A simple click limit (e.g., “block IP after 5 clicks in 1 minute”) is a static rule. Time decay is more fluid; it creates a score that rises with each click but continuously decreases over time. This allows it to penalize rapid bursts of activity more heavily than clicks that are spaced out, making it more nuanced and less prone to false positives.
Is time decay effective against sophisticated, human-like bots?
By itself, it can be less effective. Sophisticated bots often mimic human behavior by spacing out their actions (“low-and-slow” attacks). However, time decay is rarely used in isolation. When combined with other signals like behavioral analysis, device fingerprinting, and IP reputation, it becomes a powerful component of a multi-layered defense system.
What data is required to implement a time decay model for fraud detection?

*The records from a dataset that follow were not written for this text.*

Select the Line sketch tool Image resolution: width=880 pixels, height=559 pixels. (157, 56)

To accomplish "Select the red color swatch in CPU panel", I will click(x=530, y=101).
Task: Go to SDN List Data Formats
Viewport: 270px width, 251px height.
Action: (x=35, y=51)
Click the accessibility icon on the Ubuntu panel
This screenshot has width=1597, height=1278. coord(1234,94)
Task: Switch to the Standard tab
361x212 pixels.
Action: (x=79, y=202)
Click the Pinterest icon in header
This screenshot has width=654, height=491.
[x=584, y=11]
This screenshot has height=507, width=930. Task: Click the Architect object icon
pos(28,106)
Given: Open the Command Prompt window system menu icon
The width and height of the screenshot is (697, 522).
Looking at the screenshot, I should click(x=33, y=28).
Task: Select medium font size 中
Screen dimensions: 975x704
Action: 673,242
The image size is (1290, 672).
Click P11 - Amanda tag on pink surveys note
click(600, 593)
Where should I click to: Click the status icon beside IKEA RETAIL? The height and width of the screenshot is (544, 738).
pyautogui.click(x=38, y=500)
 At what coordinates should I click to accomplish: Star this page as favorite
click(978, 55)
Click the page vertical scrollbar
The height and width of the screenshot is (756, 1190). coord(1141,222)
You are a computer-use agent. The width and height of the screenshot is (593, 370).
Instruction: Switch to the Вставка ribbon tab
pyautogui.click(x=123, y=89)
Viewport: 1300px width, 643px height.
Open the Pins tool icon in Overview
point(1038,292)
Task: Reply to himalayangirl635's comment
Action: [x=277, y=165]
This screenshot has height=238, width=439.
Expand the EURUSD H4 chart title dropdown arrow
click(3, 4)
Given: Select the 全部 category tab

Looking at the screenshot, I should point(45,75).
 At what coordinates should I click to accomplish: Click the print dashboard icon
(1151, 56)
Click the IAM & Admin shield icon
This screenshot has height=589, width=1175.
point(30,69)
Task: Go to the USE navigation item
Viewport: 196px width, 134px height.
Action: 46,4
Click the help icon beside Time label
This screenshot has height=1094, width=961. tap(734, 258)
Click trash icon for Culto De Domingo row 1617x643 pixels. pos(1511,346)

At a minimum, you need the user’s IP address and a precise timestamp for each click or event. For a more robust model, you would also incorporate other data points like user agent strings, device IDs, geographic location, and specific actions taken on the page to create a more comprehensive risk score.
Can time decay rules lead to blocking legitimate users?
Yes, this is a risk, particularly with poorly tuned models. For example, if the decay rate is too slow, a user on a shared network (like a university or mobile carrier) could be blocked because of another user’s previous bad activity. This is why it’s crucial to monitor false positive rates and adjust the decay parameters accordingly.
How do you choose the right “half-life” for a decay model?
The ideal half-life depends on the context of the ad campaign and typical user behavior. For short-term promotional campaigns where decisions are made quickly, a shorter half-life (e.g., 5-10 minutes) is effective. For B2B scenarios with longer consideration periods, a longer half-life (e.g., hours or days) might be more appropriate. It often requires empirical testing and analysis of traffic data.
π§Ύ Summary
Time decay attribution is a fraud detection model that assigns greater importance to more recent user actions. By applying a “decay” factor to the risk score of security signals over time, it prioritizes immediate threats. This makes it highly effective at identifying automated click fraud and other bot-driven activities, helping businesses protect ad spend and maintain data integrity by focusing on timely, relevant behavioral patterns.